Khurshid’s promise came a day after India announced a series of reprisals and despite an overnight plea by the US Department of State not to allow the row to damage relations.
Photo: AFP
“It is my duty to bring the lady back,” Khurshid told lawmakers.
“We have to restore her dignity and I will do it at any cost,” he added in the highest-level intervention by an Indian official since deputy consul-general Devyani Khobragade was arrested on Thursday last week.
“Today, our paramount concern, interest and determination is to be able to intervene effectively and specifically to ensure the dignity of our officer is absolutely preserved,” he said.
Indian Prime Minister Manmohan Singh then further stoked the furore by calling her arrest “deplorable” in brief comments reported by the Press Trust of India.
The US Marshals Service confirmed on Tuesday that Khobragade, 39, had been strip-searched like other prisoners after being detained while dropping her two children off at school.
US authorities say she not only paid a domestic servant a fraction of the minimum wage, but also lied in a visa application for the employee, an Indian national, who has since absconded.
In an e-mail to colleagues published yesterday, Khobragade said she told arresting authorities that she had diplomatic immunity — only to suffer repeated searches and to be jailed with “common criminals.”
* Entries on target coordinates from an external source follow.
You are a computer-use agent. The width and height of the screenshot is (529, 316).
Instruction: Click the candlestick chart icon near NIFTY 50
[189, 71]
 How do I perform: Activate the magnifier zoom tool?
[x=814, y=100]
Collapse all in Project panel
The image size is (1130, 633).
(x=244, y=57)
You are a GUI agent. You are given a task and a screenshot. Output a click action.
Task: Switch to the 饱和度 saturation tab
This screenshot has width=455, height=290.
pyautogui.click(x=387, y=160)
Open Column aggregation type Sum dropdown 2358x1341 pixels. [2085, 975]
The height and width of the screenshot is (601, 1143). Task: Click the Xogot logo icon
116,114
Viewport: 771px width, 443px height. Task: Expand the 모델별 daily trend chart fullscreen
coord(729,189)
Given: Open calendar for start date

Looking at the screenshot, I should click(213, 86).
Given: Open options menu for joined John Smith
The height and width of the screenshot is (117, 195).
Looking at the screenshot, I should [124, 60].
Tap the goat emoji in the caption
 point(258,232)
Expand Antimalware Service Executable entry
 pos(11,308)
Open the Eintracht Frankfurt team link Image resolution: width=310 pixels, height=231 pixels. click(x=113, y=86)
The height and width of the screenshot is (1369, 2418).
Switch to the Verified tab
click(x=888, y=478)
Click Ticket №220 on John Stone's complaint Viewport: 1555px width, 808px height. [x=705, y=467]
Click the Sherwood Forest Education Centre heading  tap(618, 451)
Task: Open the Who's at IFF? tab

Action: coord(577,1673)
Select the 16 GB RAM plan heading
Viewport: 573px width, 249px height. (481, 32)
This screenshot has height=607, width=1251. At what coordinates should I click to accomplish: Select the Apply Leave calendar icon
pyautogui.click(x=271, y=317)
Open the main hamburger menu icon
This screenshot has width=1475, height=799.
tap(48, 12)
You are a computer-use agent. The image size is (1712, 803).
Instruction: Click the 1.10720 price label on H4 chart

“I must admit that I broke down many times as the indignities of repeated handcuffing, stripping and cavity searches, swabbing, in a hold-up with common criminals and drug addicts were all being imposed upon me despite my incessant assertions of immunity,” she said in the e-mail. “I got the strength to regain composure and remain dignified, thinking that I must represent all of my colleagues and my country with confidence and pride.”
That a high-ranking diplomat could be subjected to such treatment while on a posting to the US has caused huge offense.
India was locked in a furious row with Italy earlier this year when the Italian government initially reneged on a promise to fly two marines back to New Delhi to face trial over a fatal shooting.
The marines did eventually return after India ordered immigration authorities to prevent the Italian ambassador from leaving the country.
With a general election just months away, the ruling Congress and the opposition Bharatiya Janata Party (BJP) are both keen to be seen as standing up to the US.
Yashwant Sinha, a former BJP foreign minister, said on Tuesday that India should now arrest US homosexuals in India after a ruling last week that upheld a colonial-era ban on homosexuality.
“India takes on Uncle Sam,” read the front page headline of the Hindustan Times, while the Mail Today splashed with “Bulldozer diplomacy” on top of a picture of a digger dragging away barricades outside the US embassy.
US consular officials have also been told to return identity cards that speed up travel into and through India. Import clearances for them, including for alcohol, have been suspended.
The ultra-nationalist Shiv Sena organization staged an anti-US protest yesterday.
“The way America has tortured our diplomat is wrong. They stripped her down and humiliated an Indian woman, an Indian representative, and we will not tolerate that,” said Jaiprakash Baghal, one of the protesters.
US Department of State deputy spokeswoman Marie Harf said the arrest was a “sensitive issue,” but insisted it was a “separate and isolated incident” which should not be allowed to affect broader ties.
Harf added that as a consular official, Khobragade does not have full diplomatic immunity, but has consular immunity applicable only to her professional duties.
Khobragade is alleged to have paid her worker just US$3.31 an hour, despite signing a contract to pay her three times that amount.